Nicole writes: “Someone was always on top of me, “ says the 42 year old. “I had regular panic attacks, felt like I would faint at any moment and was always on the verge of tears. The job literally made me sick – my health had gotten to a point that was unlivable, unworkable and a mess.”
So she quit her job to save her life.
It may sound a bit dramatic, but Jeffery Pfeffer, a Stanford professor and author of “Dying for a Paycheck” says that toxic workplace practices – micromanagement, fear of layoffs, pressure to work more hours, and making people feel they are not good enough — is the fifth leading cause of death, in front of Alzheimer’s and kidney disease.
“People stay in jobs that are unhealthy for them, which cause stress,” he says. “That often leads to smoking, drinking, overeating, not sleeping AND dying.” Pfeffer’s book is a call to action that companies need to change and the individuals, when they are in workplaces that are overridden with stress, need to quit.

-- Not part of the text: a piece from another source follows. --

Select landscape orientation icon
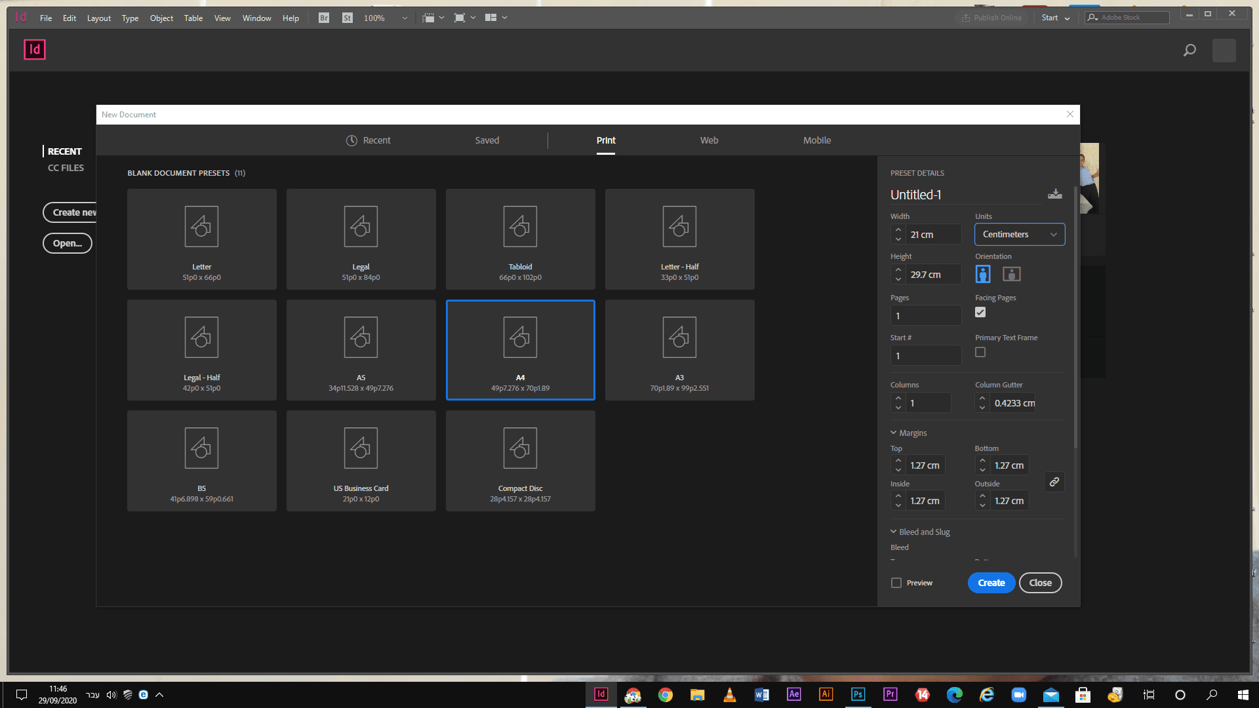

What is unfortunate is that companies will probably NOT read his book. The hamster in the wheel dynamic looks like the following: 1. The employee goes to work for a company/business. 2. No big issues at first. 3. As time goes on, the micromanagement becomes more annoying. 4. The workload increases (you notice you are doing the job of 2, not what your job description defines). 5. You notice you have more headaches than usual, you sleep less due to dread of another day at the job, that second glass of wine helped to unwind. 6. Management seems more punitive and totally lacking in appreciation, job pressures increase. 7. You need the benefits and paycheck…..what do you do?
The work place movie, “The Death of the Employee” plays on. Here are some things we can do:
1. Take action before your cardiologist tells you your heart cannot continue with intense stress.

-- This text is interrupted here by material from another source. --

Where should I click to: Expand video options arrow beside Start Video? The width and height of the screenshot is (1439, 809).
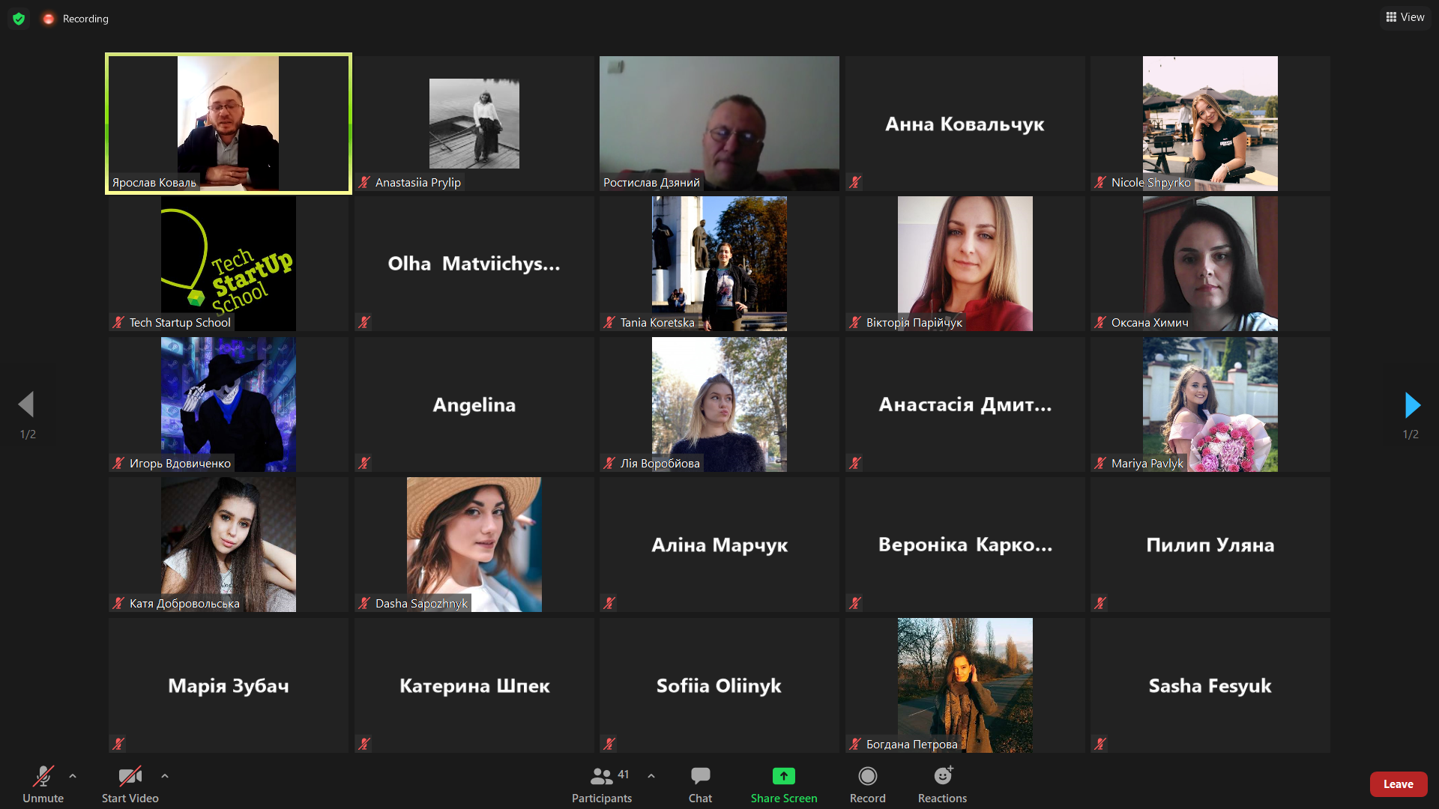click(165, 776)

2. Take care of yourself — Don’t work an unsustainable schedule, skip vacation or miss spending time with family and friends. These things buffer the effects of stress.
3. Its not just about you — job-related stress kills families, marriages and friendships.
4. Work for an employer who values health and well-being – work is more than money, and money cannot completely undo damage to relationships or physical or mental health.